Stated problem 1
Substitute "water salinity" for "brine composition" in the polymer retention excerpt, writing out the passage between "Various parameters influence" and "highly permeable rock.", inclusive.
Stated problem 2
Proceed with the polymer retention excerpt, writing on from its final sentence.

Excerpt

==================================================

Figure 10. Schematic diagram of ion chromatography analysis.[Citation64]

In recent years, microfluidics has emerged as a powerful tool for investigating polymer retention at the microscale.[Citation65–67] The integration of microfluidics with single-molecule imaging techniques has enabled direct visualization and multi-scale characterization of polymer dynamics in representative porous media. For instance, Sugar et al. employed microfluidic techniques to assess polymer-induced clogging and transport mechanisms through porous media, highlighting the limitations of existing polymer screening workflows and emphasizing the need for careful core-flood experiments to evaluate polymer entrapment mechanisms.[Citation67] Similarly, in another study by Sugar et al., the dynamic behavior of polymer molecules in porous media was investigated using microfluidics and single-molecule imaging, shedding light on the contributions of polymer adsorption, entrapment, and hydrodynamic retention to overall retention.[Citation65] This research demonstrated the role of microfluidic platforms in providing a more representative and accurate model for polymer retention and permeability reduction, thus offering insights crucial for a wide range of applications in geoscience and materials science. Additionally, in a study by Sugar et al., fluorescent polymers and single-molecule imaging were utilized to assess the dynamic interaction and transport behavior of polymer molecules in a microfluidic device, providing direct observations of polymer pore-clogging and unclogging processes.[Citation66] Pore-scale simulations further complemented experimental observations, revealing a decline in flow conductivity over time due to polymer accumulation and retention. Together, these studies highlight the significant advancements made in understanding polymer retention mechanisms at the microscale through the use of microfluidics.

4. Polymer retention influencing factors

The quality of polymers available in the market can vary significantly. Poor-quality polymers, characterized by high insoluble content and broad molecular weight distributions, generally result in higher polymer retention values due to pore blockage caused by high molecular weight tail ends and insoluble particles.[Citation68] Reducing the insoluble content significantly improves polymer propagation.[Citation42,Citation52]

Various parameters influence polymer retention, including the permeability of the porous media,[Citation34,Citation68] brine composition,[Citation69–71] reservoir temperature,[Citation18,Citation69] and the presence of oil.[Citation26,Citation72,Citation73] Retention values tend to be higher for porous media with lower permeability. Lower permeability restricts the flow of polymer chains, resulting in increased mechanical entrapment. Additionally, lower permeability rock typically has a higher pore surface area compared to highly permeable rock.

==================================================

Material
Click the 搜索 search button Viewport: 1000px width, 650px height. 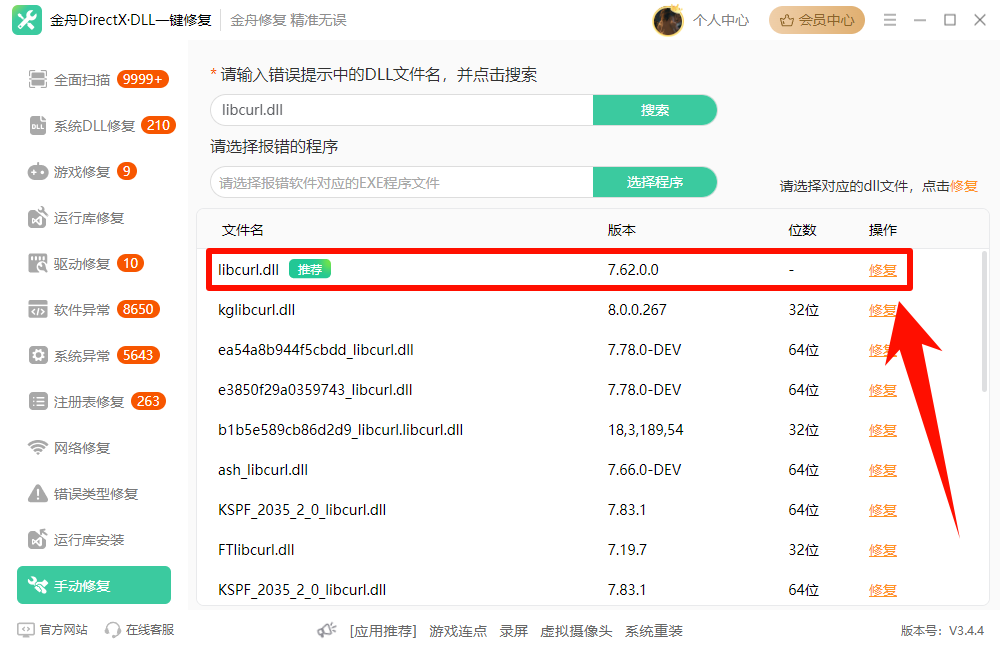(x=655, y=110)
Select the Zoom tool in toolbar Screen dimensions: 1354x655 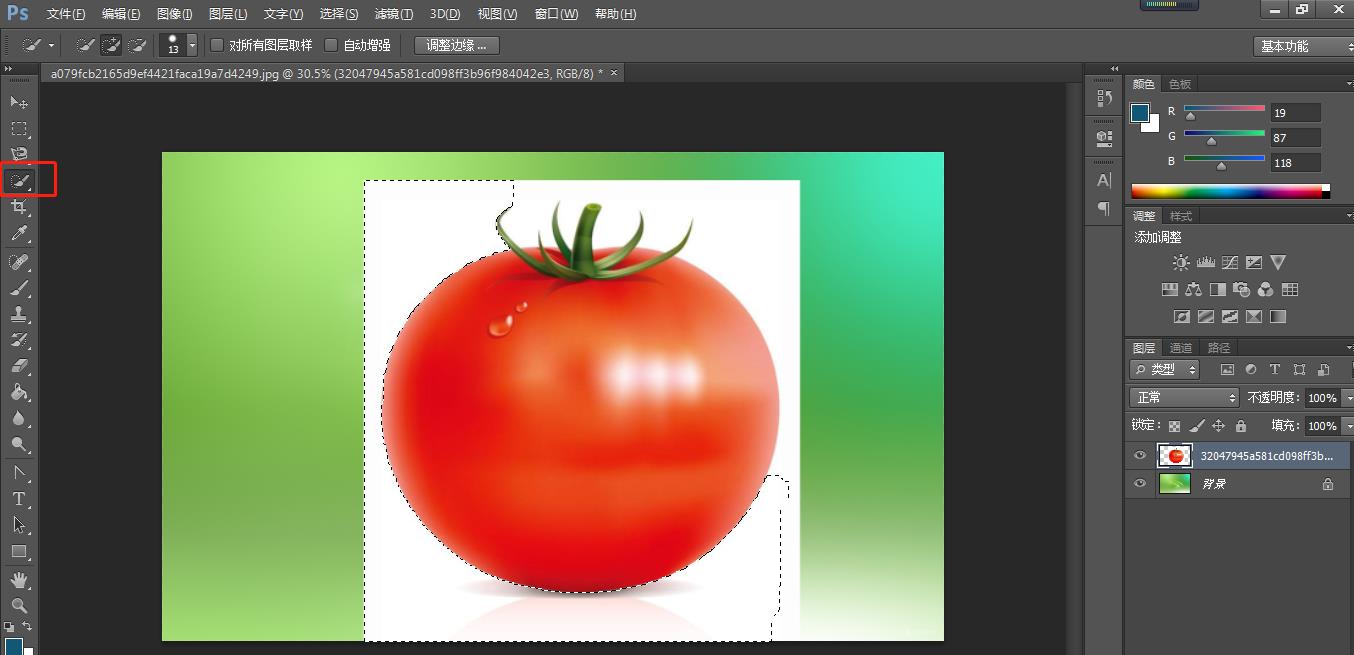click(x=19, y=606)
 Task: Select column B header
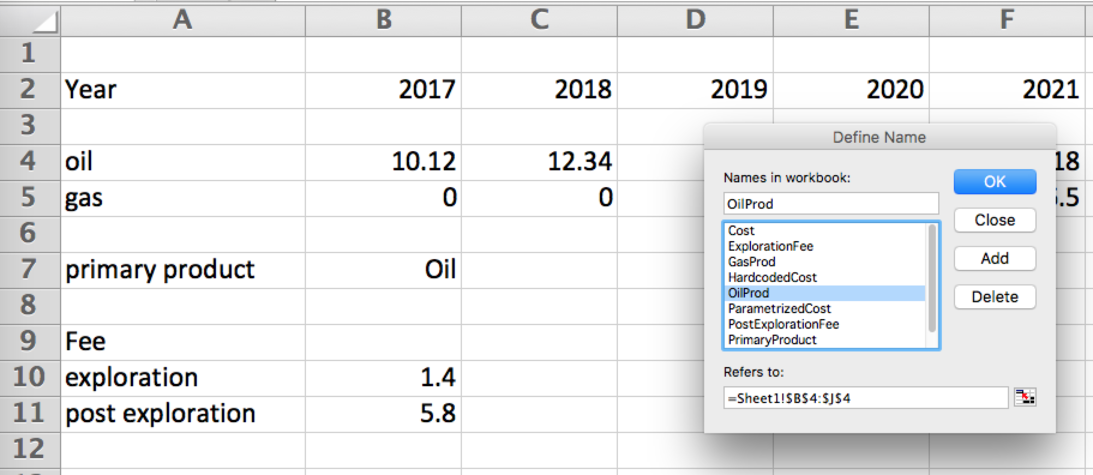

==================================================

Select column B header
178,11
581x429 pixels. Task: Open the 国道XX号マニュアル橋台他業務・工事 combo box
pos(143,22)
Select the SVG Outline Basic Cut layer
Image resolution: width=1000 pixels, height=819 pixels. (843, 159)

==================================================

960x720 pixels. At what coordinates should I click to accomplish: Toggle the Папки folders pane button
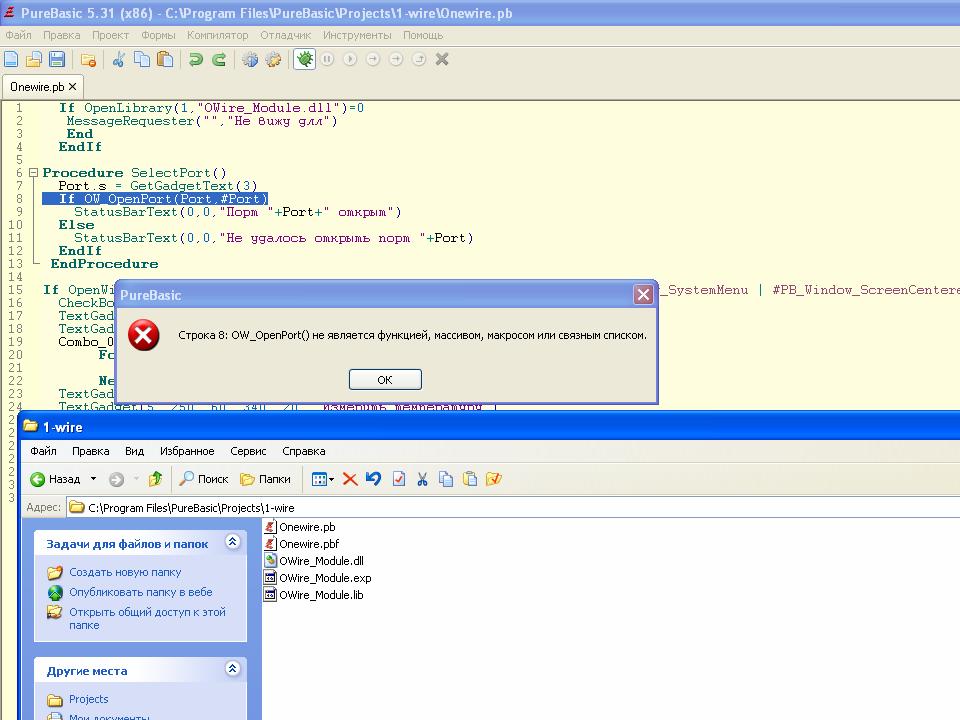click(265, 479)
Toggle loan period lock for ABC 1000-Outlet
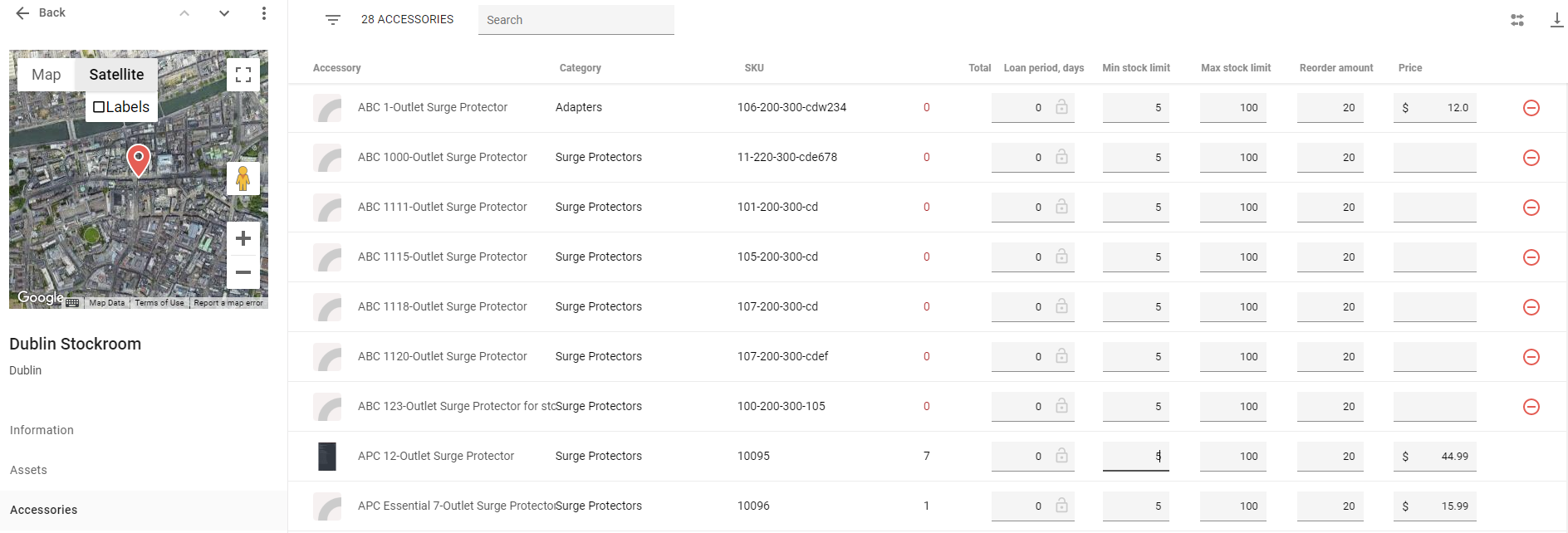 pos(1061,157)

==================================================

Exercise output 1
Various parameters influence polymer retention, including the permeability of the porous media,[Citation34,Citation68] water salinity,[Citation69–71] reservoir temperature,[Citation18,Citation69] and the presence of oil.[Citation26,Citation72,Citation73] Retention values tend to be higher for porous media with lower permeability. Lower permeability restricts the flow of polymer chains, resulting in increased mechanical entrapment. Additionally, lower permeability rock typically has a higher pore surface area compared to highly permeable rock.

Exercise output 2
The clay content, specifically on the surface of porous media, significantly affects polymer retention. Porous media with high clay content exhibit high polymer retention, attributed to greater physical adsorption.[Citation70] Recent studies have demonstrated that brine composition is also a significant factor affecting polymer retention. Brines with low total dissolved solids (TDS) show much lower polymer retention. Moreover, adjusting the brine composition, such as the mass action ratio (MAR), to minimize electrolyte imbalance also impacts polymer retention.[Citation74]

4.1. Effect of permeability

Numerous studies have reported an increase in polymer retention with decreased permeability, particularly in rocks with permeability below 100 mD.[Citation73,Citation75–80] Other researchers have suggested that retention is predominantly governed by mechanical entrapment in low-permeability rocks (>130 md), while adsorption primarily influences retention in moderate-to-high permeability sands and rocks.[Citation44,Citation73,Citation81] These suggestions align with the fact that the dimensions of high-molecular-weight EOR polymers (typically 0.1–0.5 μm radius, depending on molecular weight and salinity) can approach the size of pore throats in low-permeability rock.[Citation70,Citation82]

However, it should be noted that Gosh and Mohanty have mentioned the feasibility of polymer flooding in less-permeable reservoirs.[Citation83] Nevertheless, the majority of recent polymer floods have been applied in sands or sandstones with an average permeability exceeding 500 md. X-ray computed microtomography analysis of 470-md sandstone has provided evidence of extensively interconnected pores. The findings indicate that 98% of the pores possess an effective diameter exceeding 26 μm, with a pore throat diameter exceeding 6.7 μm.[Citation78,Citation84] Consequently, mechanical entrapment of polymer, including bridging adsorption and hydrodynamic retention, is not expected to be significant in most polymer floods with an average permeability above 500 mD.[Citation49,Citation73] In our previous studies on Milne Point core material using an 18-million-g/mol HPAM (Flopaam 3630) in 2435-ppm TDS water, we observed no correlation between polymer retention and permeability within the range of 15 md to 10 darcies.[Citation85]

The reversibility of polymer retention in chemical enhanced oil recovery processes is a critical aspect that influences the efficiency and economics of reservoir operations. Field observations often suggest that polymer retention may not be entirely irreversible, indicating the need for a deeper understanding of reversible polymer retention dynamics and their implications for fluid flow and residual resistance factors (RRF). The study by Hoteit et al. sheds light on this issue by investigating the mechanisms behind polymer-induced resistance to flow in reservoirs undergoing a chemical flood.[Citation86] They challenged the assumption of irreversibility in existing simulation models, highlighting that permeability reduction during polymer flood may not necessarily translate to the same reduction during post-polymer chase water injection. Their findings indicate that post-polymer chase water injection may not be as efficient as previously assumed due to the reversible nature of polymer-induced permeability reduction. Lab observations consistently show that RRF continues to decrease with post-polymer flood water injection, suggesting a decoupling between permeability reduction during polymer flood and subsequent water flood. To address this discrepancy, they propose a new model that decouples these mechanisms and introduces an empirical parameter to denote the degree of reversibility of permeability reduction during chase water flood.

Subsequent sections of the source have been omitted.